Es ist auch nicht nachhaltig, ein Wort, das mittlerweile inflationär verwendet wird, das hier aber doch zutrifft. Der Begriff stammt ursprünglich aus der Forstwirtschaft und bezeichnet ein Handeln, das die Ressourcen berücksichtigt und auf eine lang andauernde Bewirtschaftung von Flächen ausgerichtet ist. Genauso wenig ist es nachhaltig, Steuern zu kassieren und in Förderprojekte zu stecken, die die Menschen zu einem gewünschten Handeln erziehen sollen. Erstens bleibt davon viel zu viel Geld in der Verwaltung der Steuern und Fördermittel hängen, und zweitens wollen Erwachsene nicht erzogen werden und sie lassen sich auch nicht erziehen. Jeder Ehepartner kann ein Lied davon singen.

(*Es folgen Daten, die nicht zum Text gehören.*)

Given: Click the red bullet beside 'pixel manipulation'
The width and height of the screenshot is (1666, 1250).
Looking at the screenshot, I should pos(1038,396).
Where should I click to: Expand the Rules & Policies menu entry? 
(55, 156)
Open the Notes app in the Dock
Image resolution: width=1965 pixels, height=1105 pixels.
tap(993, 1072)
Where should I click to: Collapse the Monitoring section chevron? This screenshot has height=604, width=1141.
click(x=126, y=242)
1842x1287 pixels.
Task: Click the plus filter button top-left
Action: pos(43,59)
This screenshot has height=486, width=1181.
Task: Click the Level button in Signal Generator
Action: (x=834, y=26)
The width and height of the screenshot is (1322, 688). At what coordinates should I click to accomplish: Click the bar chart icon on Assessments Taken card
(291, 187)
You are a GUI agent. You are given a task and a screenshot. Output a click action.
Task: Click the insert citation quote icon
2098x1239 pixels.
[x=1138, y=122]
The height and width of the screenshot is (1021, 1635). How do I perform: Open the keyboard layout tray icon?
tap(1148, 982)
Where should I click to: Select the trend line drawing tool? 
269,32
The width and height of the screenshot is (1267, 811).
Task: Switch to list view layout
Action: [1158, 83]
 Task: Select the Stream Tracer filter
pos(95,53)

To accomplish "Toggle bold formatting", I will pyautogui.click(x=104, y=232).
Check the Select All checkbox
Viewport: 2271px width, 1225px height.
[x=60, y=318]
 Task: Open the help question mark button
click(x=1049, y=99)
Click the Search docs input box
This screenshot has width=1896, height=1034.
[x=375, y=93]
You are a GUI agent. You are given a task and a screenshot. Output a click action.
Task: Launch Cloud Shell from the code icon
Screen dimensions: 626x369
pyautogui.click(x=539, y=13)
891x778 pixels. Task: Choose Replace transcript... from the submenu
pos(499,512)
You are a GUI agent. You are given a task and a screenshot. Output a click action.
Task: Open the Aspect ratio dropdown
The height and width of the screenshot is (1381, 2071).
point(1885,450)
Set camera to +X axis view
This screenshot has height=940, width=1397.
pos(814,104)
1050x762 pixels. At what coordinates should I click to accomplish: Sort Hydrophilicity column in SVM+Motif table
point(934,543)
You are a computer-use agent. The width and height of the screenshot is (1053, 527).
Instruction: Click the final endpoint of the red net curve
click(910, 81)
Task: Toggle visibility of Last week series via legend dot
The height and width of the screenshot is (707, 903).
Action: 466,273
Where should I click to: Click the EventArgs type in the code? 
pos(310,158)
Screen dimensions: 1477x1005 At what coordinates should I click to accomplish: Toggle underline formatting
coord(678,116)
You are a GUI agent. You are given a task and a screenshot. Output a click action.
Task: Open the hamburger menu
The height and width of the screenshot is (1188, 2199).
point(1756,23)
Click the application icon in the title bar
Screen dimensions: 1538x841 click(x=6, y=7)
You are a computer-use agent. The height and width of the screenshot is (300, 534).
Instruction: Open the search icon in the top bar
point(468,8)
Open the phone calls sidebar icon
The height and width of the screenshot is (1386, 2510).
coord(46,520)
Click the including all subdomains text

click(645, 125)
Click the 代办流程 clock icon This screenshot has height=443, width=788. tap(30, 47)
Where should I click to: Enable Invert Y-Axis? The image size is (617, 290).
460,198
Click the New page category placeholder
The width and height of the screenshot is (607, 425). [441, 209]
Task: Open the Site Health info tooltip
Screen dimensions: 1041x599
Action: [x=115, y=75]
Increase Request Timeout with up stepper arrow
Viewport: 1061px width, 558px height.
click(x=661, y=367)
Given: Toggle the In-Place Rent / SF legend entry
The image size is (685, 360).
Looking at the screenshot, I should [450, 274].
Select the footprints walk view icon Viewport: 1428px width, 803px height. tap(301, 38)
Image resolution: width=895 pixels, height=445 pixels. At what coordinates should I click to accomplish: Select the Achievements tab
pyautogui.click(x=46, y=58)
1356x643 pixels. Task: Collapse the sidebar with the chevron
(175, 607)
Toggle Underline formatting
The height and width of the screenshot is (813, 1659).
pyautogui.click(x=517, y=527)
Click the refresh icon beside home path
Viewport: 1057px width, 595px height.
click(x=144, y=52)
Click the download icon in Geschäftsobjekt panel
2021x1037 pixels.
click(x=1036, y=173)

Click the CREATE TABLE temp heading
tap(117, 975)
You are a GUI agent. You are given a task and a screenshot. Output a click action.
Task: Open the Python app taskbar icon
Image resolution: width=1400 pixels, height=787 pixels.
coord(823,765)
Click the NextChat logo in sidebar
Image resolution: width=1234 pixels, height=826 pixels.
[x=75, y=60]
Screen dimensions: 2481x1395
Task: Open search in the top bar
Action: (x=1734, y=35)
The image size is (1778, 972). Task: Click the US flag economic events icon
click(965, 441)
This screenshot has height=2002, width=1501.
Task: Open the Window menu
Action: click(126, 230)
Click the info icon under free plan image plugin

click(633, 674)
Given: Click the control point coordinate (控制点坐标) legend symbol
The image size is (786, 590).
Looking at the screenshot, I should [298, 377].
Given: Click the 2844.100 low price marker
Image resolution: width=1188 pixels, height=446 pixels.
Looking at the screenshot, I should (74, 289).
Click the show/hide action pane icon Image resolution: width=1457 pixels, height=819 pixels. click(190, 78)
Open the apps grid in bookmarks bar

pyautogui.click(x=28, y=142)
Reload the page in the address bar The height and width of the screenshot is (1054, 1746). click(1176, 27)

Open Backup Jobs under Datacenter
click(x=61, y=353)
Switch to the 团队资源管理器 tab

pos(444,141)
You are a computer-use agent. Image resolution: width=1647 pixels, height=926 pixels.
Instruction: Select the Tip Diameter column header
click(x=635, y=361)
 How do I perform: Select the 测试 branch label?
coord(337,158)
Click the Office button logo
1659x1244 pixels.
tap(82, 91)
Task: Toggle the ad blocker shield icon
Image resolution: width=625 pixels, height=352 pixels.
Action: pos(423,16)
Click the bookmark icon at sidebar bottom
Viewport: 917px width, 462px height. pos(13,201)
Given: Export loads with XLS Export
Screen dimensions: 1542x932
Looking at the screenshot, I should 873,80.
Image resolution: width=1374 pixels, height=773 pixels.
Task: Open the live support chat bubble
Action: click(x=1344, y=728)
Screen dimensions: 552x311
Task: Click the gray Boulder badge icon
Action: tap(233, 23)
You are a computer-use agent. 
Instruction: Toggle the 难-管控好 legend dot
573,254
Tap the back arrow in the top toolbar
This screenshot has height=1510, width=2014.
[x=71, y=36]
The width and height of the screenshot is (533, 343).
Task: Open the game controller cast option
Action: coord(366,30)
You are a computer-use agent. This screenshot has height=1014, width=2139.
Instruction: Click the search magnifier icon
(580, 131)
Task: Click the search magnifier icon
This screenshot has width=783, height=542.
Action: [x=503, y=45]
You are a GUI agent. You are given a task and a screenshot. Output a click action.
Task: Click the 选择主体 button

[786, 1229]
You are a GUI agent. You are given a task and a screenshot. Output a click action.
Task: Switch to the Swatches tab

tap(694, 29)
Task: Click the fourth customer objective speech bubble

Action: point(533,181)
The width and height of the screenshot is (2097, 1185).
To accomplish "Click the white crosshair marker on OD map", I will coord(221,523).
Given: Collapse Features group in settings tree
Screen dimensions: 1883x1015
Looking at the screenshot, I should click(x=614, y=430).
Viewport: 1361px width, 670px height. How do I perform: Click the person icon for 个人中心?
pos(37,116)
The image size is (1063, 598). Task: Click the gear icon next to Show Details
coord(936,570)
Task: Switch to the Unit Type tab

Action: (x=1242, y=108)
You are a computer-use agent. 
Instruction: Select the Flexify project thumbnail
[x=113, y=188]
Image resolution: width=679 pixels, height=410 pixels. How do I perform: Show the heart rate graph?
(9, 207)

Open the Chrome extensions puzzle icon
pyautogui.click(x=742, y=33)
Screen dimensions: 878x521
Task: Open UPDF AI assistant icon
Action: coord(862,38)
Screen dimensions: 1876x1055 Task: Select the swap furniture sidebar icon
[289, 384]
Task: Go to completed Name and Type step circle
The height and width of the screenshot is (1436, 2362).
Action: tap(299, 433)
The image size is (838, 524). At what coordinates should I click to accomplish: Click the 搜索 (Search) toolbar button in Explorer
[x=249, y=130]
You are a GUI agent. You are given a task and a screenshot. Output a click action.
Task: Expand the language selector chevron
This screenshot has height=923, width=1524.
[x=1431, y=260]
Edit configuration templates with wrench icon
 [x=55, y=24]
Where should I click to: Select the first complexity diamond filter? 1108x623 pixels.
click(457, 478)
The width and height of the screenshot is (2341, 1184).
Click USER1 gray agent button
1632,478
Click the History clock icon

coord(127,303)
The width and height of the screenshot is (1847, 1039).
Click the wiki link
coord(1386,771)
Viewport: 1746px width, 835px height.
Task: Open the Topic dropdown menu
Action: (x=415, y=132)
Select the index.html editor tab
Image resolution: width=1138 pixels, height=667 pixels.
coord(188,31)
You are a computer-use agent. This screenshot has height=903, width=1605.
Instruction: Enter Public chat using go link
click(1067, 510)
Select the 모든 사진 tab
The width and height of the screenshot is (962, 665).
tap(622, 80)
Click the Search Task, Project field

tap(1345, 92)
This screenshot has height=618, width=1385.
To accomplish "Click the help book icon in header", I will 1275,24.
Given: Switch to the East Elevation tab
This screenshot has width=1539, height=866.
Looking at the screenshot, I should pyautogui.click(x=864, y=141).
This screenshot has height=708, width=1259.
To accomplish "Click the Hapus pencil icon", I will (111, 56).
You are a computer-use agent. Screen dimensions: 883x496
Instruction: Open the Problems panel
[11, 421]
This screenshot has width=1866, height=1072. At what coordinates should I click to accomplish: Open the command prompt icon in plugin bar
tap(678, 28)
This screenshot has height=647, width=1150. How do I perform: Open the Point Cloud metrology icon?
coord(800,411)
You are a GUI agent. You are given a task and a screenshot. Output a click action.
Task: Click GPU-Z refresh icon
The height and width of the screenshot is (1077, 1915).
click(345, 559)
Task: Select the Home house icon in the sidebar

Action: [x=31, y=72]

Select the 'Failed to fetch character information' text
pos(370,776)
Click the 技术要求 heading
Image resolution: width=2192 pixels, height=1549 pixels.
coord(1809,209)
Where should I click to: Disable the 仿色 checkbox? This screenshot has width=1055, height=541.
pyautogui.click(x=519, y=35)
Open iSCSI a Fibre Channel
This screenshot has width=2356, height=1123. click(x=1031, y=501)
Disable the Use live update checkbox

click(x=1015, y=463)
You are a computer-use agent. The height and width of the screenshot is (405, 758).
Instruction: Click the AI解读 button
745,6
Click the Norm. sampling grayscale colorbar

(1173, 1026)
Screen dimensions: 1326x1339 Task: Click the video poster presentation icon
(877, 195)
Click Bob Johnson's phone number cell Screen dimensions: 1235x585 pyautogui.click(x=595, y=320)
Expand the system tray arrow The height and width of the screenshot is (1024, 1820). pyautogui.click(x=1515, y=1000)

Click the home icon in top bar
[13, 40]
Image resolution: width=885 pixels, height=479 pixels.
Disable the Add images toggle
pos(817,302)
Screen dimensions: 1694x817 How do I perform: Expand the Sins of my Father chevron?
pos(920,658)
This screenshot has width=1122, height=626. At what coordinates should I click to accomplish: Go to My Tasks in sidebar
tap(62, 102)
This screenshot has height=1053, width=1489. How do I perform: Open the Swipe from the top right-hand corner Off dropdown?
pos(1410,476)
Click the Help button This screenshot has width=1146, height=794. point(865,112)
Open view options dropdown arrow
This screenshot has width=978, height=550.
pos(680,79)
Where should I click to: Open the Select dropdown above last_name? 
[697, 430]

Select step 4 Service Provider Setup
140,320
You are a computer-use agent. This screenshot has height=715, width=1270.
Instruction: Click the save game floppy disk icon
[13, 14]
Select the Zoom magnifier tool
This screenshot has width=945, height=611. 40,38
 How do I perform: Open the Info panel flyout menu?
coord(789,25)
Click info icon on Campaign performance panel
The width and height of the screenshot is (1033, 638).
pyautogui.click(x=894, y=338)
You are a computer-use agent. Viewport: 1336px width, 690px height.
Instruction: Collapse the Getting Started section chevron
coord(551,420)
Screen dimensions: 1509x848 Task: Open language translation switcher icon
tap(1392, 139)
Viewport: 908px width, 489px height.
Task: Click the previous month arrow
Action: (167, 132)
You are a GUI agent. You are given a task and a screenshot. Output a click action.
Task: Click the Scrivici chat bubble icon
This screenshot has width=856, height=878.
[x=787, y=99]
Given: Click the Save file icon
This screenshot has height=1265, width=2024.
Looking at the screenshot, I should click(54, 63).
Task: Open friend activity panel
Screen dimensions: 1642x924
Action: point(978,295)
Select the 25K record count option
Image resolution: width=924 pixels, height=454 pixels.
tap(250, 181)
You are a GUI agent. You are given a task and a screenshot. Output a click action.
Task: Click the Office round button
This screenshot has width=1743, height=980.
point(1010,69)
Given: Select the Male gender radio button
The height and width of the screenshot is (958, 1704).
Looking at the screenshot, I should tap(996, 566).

Gerade hat ein Wahljahr begonnen, in dem viel diskutiert werden wird über das, was unsere Gesellschaft ausmacht, was sie zusammenhält oder auch sie auseinander treibt. Wir müssen diskutieren über Werte, über Freiheit, über die Grenzen der Freiheit, über Verantwortung für sich selbst und den nächsten. Diskutieren heißt aber nicht, einer schreit und andere hören zu oder einer schimpft bei Facebook, X, WhatsApp und bleibt dabei in seiner Blase. Diskutieren heißt respektvoll miteinander zu sprechen und zu argumentieren. Und nach dem besten Weg zu suchen, den wir in Zukunft einschlagen wollen, um unser Gemeinwesen zu entwickeln.

In diesem Sinne wiederhole ich meine Einladung zur Kunstausstellung, lassen auch Sie sich anregen zum Austausch.